In their edited volume, Ethnography for a Data-Saturated World, Hannah Know and Dawn Nafus bring to our attention the core philosophical and methodological considerations that digital data entail. They focus specifically on ontological and epistemological questions that one may encounter when mixing data science and ethnography in empirical research, ‘big’ and ‘small’ or ‘thick’ data, to better understand our lives and societies. While the book’s contributions are predominantly written from the perspective of anthropology, the core philosophical discussions of the status of ‘the digital’ and of digital data in knowledge production, as well as on what has been labelled ‘the social life of methods’ should be of considerable interest to other social science research, including media and communication research.
The book is premised on the observation of a surprising scarcity of ‘grounded empirical studies of the knowledge practices entailed in contemporary data analytics’ (p. 3). This lack is particularly notable, one might suggest, given the current blossoming of the theoretical critique of datafication. Empirical studies may offer significant advances in our understanding of ‘the cultures, practices and infrastructures and epistemologies of digital data production, analysis and use’ (p. 3). Exactly how do data infrastructures, capture and processing work in a given context, with what purposes and what effects? We still know so little about the concrete mechanisms and fragilities of all the digital systems that guide our day-to-day being in the world.
Knox and Nafus extend the idea of the social life of methods to argue that expertise is reconstituted, perhaps reconfigured in digital data work. Social media, operating in opaque ways through automation logics, offer an illuminating example to ponder who gets to produce knowledge and gain authority at all. Experiments from below, for example, with citizen science through everyday uses of data (as with the case of the Quantified Self community) offer a similar redefinition of what methods and digital data might imply for knowledge production, expertise and power in science and society.
The edited volume is organized in three main parts, each comprising three to four chapters. The first part presents examples of ethnographies of data science, where researchers have ventured into field sites reflective of certain ‘cultures’ of data science, including national statistics, university programmes in data science and the invigoration of mythologies of data among developers promoting a new digital economy in Jamaica. The second part delves into ontological and epistemological debates about digital data, and the claims to expertise they involve.
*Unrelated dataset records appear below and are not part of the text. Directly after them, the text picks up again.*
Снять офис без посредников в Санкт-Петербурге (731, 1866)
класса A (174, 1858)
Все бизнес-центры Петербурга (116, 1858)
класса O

The third part offers reflections on combining big and thick data based on interdisciplinary experiments with data ethnography. In sum, the book is committed to pushing the study of digital data and the methods for datafying social life towards stronger empirical grounding and engagement, at once positioning data as object and methods of study. It will be a valuable source for methodological reflection and inspiration for empirical research with digital data.